MIMIC-IV-to-FHIR Reference Mappings
- MIMIC-IV-on-FHIR is a framework that systematically transforms structured clinical data into HL7 FHIR resources, ensuring semantic interoperability.
- It employs advanced retrieval-augmented generation and context-aware prompt engineering to achieve high accuracy in resource mapping.
- Evaluation metrics demonstrate high precision and recall under baseline conditions, underscoring the method's reliability and potential for further fine-tuning.
MIMIC-IV-on-FHIR reference mappings define the systematic transformation of structured clinical data from the MIMIC-IV database into HL7 FHIR-compliant resources. This mapping framework enables semantic interoperability and supports automation via LLMs. It incorporates rigorous attribute-level and terminology normalization protocols, leverages context-aware prompt engineering, and is validated against formal evaluation metrics (Riquelme et al., 3 Jul 2025, Brens et al., 9 Jan 2026).
1. Mapping Principles and Pipeline Architecture
The MIMIC-IV-on-FHIR mapping pipeline is a semi-automated process executed in sequential stages: data processing, context building, and targeted LLM prompting. Both baseline (schema-aware) and real-world (minimal context) scenarios are supported.

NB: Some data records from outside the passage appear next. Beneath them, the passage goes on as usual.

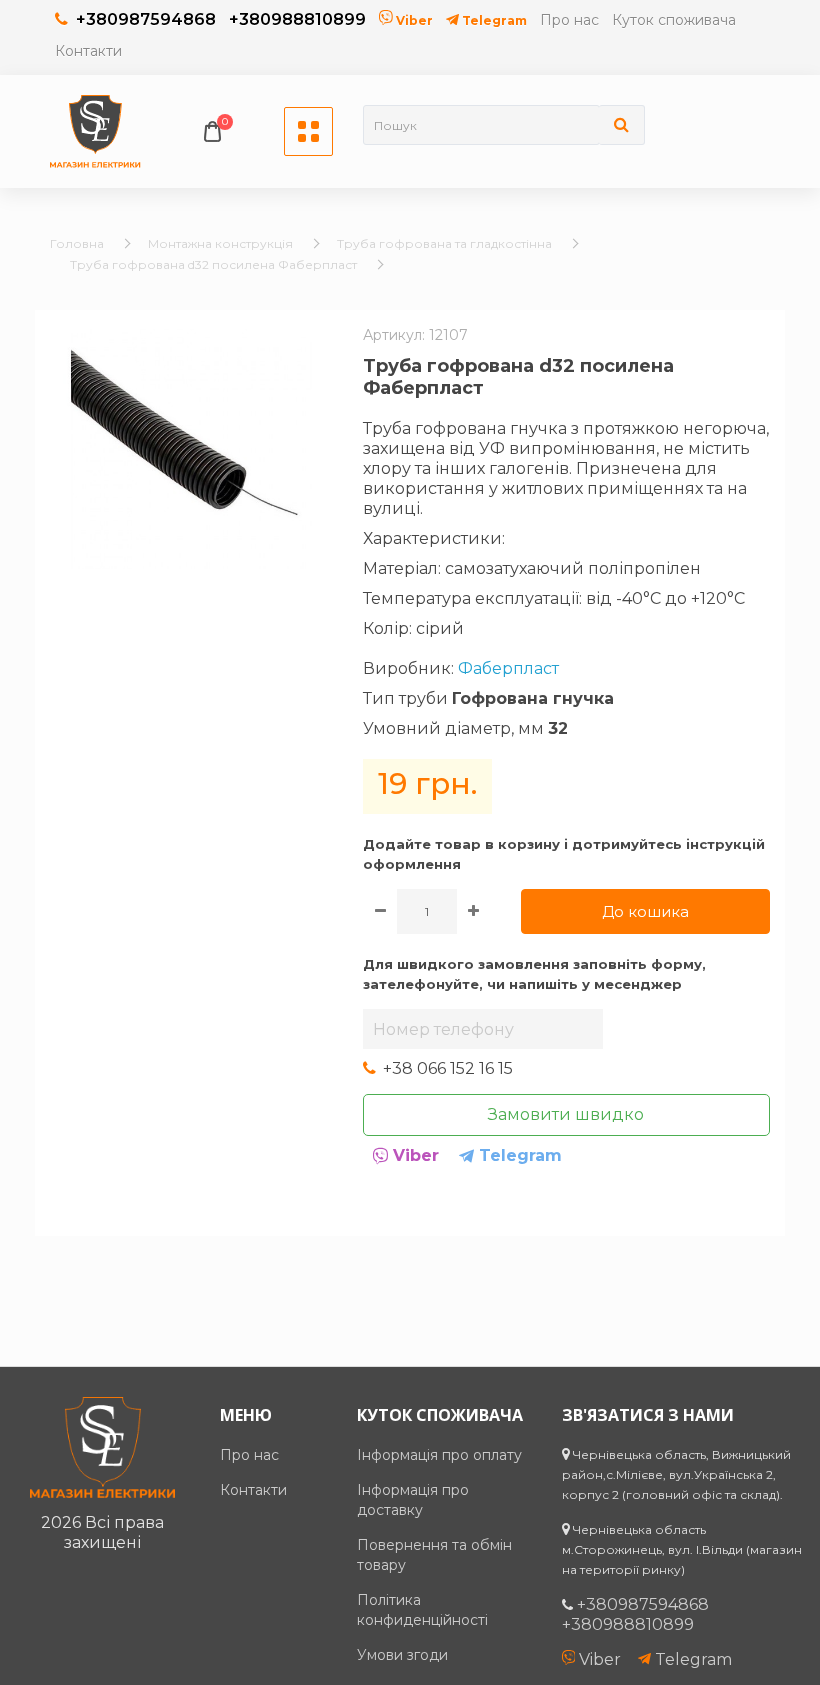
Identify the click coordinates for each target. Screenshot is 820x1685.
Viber (413, 20)
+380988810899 (297, 19)
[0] (212, 131)
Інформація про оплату (439, 1455)
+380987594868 (146, 19)
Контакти (88, 51)
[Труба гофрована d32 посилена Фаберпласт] (191, 449)
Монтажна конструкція (220, 243)
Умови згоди (402, 1655)
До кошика (645, 911)
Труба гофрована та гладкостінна (444, 243)
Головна (77, 243)
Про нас (569, 20)
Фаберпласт (508, 668)
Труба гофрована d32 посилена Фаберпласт (213, 264)
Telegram (493, 20)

- Data Processing: In the baseline, 17 MIMIC-IV tables (183 attributes) are filtered to 119 candidate attributes. In the real-world configuration, a single table contains 68 unconstrained attributes with only basic metadata.
- Context Building:
- Retrieval-Augmented Generation (RAG) combines embeddings from TF-IDF, BM25, Universal Sentence Encoder, and Word2Vec for semantic similarity between MIMIC-IV and 45 official FHIR resources.
- Cosine similarity and Reciprocal Rank Fusion prioritize resource selection: top-1 FHIR resource assignment achieves 100% accuracy in the baseline.
- Unsupervised clustering (KMeans, Silhouette/Calinski-Harabasz/Davies-Bouldin) with biomedical embeddings (PubMedBERT, MedEmbed-v0.1, ClinicalBERT, BioBERT) is applied for real-world attribute grouping; top-5 resource recall is 94%.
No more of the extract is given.